It is not just important – it is critical.  You have heard the phrase before..these banks are too big to fail.  Sadly this is true.  However, that phrase is too long.  It should be, “These banks are too big.”  The solution is to break them up.

“…six financial institutions, the largest six, that have assets that are the equivalent of 60 percent of the GDP of the United States of America…” – Bernie Sanders

Here are the top 6….(numbers in BILLIONS)

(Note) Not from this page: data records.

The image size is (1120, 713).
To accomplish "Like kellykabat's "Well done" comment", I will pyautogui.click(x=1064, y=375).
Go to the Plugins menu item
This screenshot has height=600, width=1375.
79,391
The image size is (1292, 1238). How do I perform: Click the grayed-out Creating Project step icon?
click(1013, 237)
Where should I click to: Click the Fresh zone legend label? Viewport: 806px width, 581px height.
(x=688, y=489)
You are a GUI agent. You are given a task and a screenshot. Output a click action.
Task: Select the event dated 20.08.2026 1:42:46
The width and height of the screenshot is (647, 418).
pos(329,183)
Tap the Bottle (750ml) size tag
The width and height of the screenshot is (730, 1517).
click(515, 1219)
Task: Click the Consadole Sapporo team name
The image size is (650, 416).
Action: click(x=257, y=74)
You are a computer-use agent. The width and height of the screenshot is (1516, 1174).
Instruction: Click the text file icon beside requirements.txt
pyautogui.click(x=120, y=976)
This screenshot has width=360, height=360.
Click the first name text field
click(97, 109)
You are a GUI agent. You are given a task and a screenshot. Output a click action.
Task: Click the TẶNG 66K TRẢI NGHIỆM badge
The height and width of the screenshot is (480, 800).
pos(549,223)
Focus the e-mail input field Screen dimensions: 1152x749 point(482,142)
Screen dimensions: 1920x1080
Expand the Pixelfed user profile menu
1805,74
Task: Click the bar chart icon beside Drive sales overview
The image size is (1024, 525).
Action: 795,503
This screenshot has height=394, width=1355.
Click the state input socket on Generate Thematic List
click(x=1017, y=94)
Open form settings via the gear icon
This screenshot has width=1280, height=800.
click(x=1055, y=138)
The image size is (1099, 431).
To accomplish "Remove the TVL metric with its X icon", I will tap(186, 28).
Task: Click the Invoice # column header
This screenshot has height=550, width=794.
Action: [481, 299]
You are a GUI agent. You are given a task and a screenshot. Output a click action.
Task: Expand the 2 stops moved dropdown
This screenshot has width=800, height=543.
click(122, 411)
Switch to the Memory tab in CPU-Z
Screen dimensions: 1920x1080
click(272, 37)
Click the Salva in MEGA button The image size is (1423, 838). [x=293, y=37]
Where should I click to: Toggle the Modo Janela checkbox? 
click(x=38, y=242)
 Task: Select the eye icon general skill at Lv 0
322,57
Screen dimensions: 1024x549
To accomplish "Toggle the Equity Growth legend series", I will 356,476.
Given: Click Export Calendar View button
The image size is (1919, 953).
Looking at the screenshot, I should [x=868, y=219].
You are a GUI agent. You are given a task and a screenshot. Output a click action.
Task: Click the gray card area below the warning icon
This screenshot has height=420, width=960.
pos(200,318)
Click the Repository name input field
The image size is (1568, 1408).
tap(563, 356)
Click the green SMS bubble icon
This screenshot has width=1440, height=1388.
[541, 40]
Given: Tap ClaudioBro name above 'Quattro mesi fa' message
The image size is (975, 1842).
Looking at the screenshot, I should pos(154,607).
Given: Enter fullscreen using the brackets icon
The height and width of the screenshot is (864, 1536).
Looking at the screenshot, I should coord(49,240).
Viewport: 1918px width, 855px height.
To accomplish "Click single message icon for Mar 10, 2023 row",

JPMorgan               $2,265

Bank of America   $2,136

Citigroup                $1,873

Wells Fargo            $1,313

Goldman Sachs        $923

Metlife                         $799

These 6 banks own $9,313 BILLION in assets and US GDP is $15,462 BILLION (that is around 60%) .  JPMorgan alone has 15% of the total and they just lost $2 billion – $2,000,000,000!  This is a huge amount of money and it is from a division of the company that is supposed to hedge against risk.  This is the part of the bank that should balance out anything risky that the bank may do.

Banks need to be safe and stable and they need to loan out money to companies so they can grow.  However, a large part of their business is now gambling on risky activities.  The banks need to be just banks and they need to be smaller.  We as a country have done things like this before.  In the early 80′s AT&T was split into several companies and in 1911 Standard oil was divided.

It is time to do it again.

Here is a clip of Elizabeth Warren and she explains it better than me.  She is the former Special Advisor to the Secretary of the Treasury for the Consumer Financial Protection Bureau.  She is currently a  candidate in the 2012 United States Senate election in Massachusetts and could be one of the most important voices in our government.  She will have my vote if she runs for president in 2016.